De 8 a 14 de abril de 2024


Nuno Júdice é, no panorama da literatura portuguesa, uma referência fundamental que o futuro se encarregará de valorizar cada vez mais.


LER POESIA – CELEBRAR A CULTURA
Na celebração do Dia Mundial da Poesia, que teve lugar no Centro Cultural de Belém, escolhi para a maratona da leitura, um poema de Nuno Júdice que recorda as origens algarvias, mas também lembrei a evocação dessas paragens da autoria de Miguel Torga, regressando ao dia já distante em que aí encontrei o Mestre. E, por um momento, vieram-me à memória os pioneiros, António Mega Ferreira e Vasco Graça Moura, que iniciaram esse hábito salutar de leitura, em nome do culto da Poesia. Li “Estrelas”, publicado em Pedro Lembrando Inês, e senti um sentimento de gratidão, pois o Algarve que ali está representado é a saudosa terra que a poeta definia como o lugar que afirma as pequenas marcas do seu carácter único. “Desfaço nas mãos, os figos / fugazes de setembro, enquanto o seu leite / escorre pelas folhas verdes que / os envolvem. Esses figos, que me traziam / em cestos de vime, eram mel na boca / que os saboreava. Secos iam parar / aos frascos fechados para o inverno, de onde / os tirava para meter no bolso, / antes de sair. ‘O que tens aí?’, perguntavas-me. E /eu passava-te para a mão um desses figos, e via / como o abrias, chupando os seus grânulos, / e passeando na boca a amêndoa que / o recheava. Onde estarás ?, pergunto. Poderia / ainda hoje partilhar, contigo, um / desses figos do inverno? Ou o seu leite secou, / nos cantos dos lábios, roubando-te / as palavras, e o húmido murmúrio / do amor?”.


Num tema aparentemente tão simples, está toda a grandeza do poeta e da sua atenção. Nuno Júdice seguiu o melhor lirismo, que vem dos trovadores, desenvolve-se nos grandes cancioneiros e culmina na herança inesgotável camoniana e em tudo quanto se lhe seguiu.
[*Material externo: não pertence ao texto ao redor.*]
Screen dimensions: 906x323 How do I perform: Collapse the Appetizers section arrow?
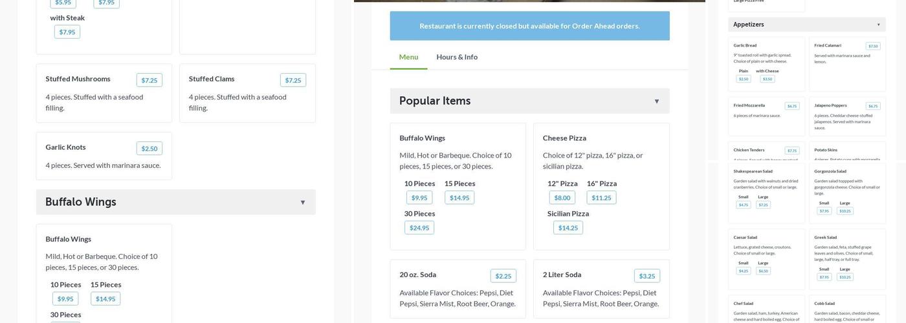(878, 25)
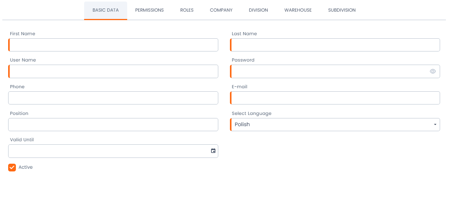Click into the User Name field
The width and height of the screenshot is (449, 202).
tap(113, 72)
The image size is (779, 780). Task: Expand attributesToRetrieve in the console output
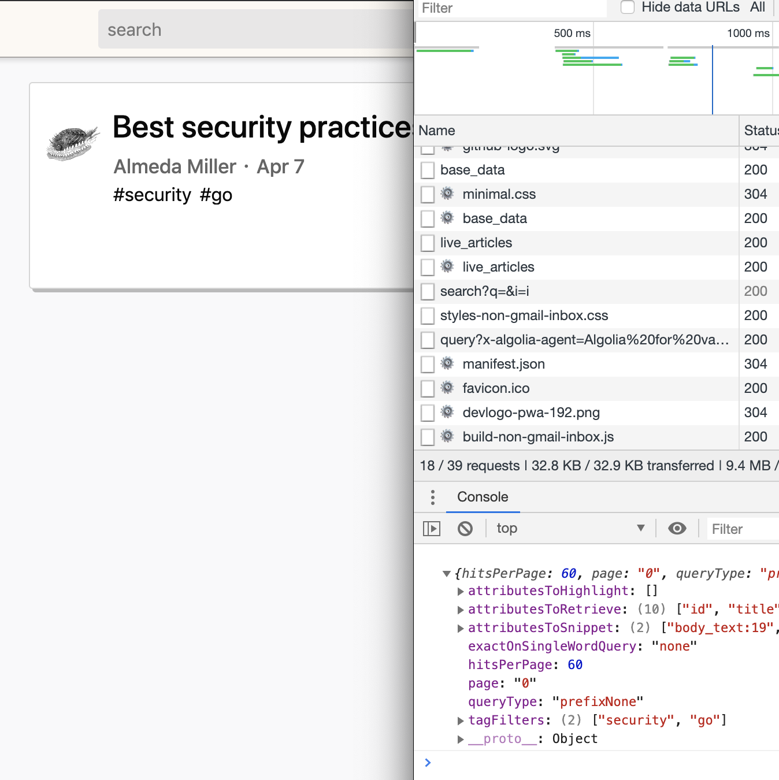[461, 609]
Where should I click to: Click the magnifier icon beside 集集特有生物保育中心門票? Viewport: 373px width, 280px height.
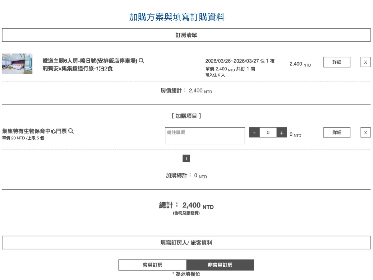point(71,131)
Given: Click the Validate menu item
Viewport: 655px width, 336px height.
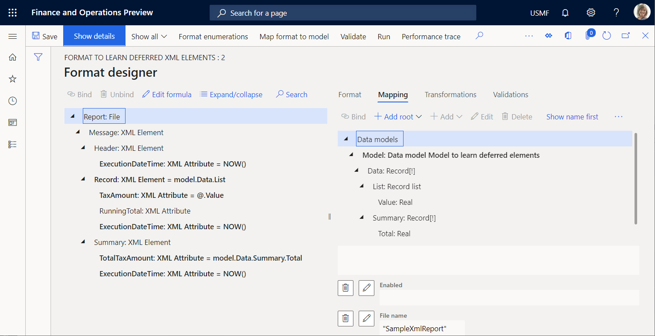Looking at the screenshot, I should (353, 37).
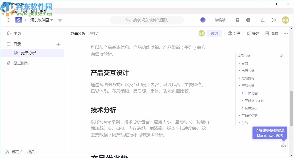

Um pormenor do quotidiano, o figo, maduro e seco, e o diálogo da amizade e do amor, ingredientes indispensáveis à compreensão da vida. António Carlos Cortez acaba de publicar Um Canto na Espessura dos Textos – Leituras da Poesia de Nuno Júdice (D. Quixote, 2024). Em boa hora encontramos aí a expressão viva, do que para o poeta é mais do que um balanço ou do que uma homenagem. É a demonstração da relevância de uma figura maior da nossa literatura, em confronto com os nossos maiores. Afinal, a justa projeção internacional que Nuno Júdice alcançou corresponde a muito mais do que uma afirmação individual, para ser uma fecunda manifestação da cultura da língua portuguesa além-fronteiras.


UMA NATUREZA VIVA
E ouvimos o discurso direto do poeta: “Quando começo um poema nunca sei para onde estou a ser conduzido. Há muitas formas de encontrar linha de desenvolvimento, umas vezes lógica, outras mais contraditória ou paradoxal, mas o que é comum é o modo como o poema se fecha a si próprio, quase sempre de uma forma inesperada que surpreende através de várias formas, desde a ironia até esse encontro como o que posso chamar uma transcendência que obriga a ler o poema e a reinterpretá-lo. O que importa é a surpresa no final, que subverte ou transforma o que vinha antes”. De facto, para o autor não pode haver Poesia sem passado e sem memória. Todavia, a memória não vem apenas da experiência pessoal, mas de uma poesia perene, dos poemas lidos, das situações próprias, mas também da partilha de experiências. E então a memória reinventa-se, como na genial lição de Eduardo Lourenço, na revisitação de Fernando Pessoa sobre a falsa influência de Walt Whitman na “Ode Triunfal” e a verdadeira repercussão do americano em Caeiro, numa inversão de termos, que reinventa a unidade da criação poética de Pessoa…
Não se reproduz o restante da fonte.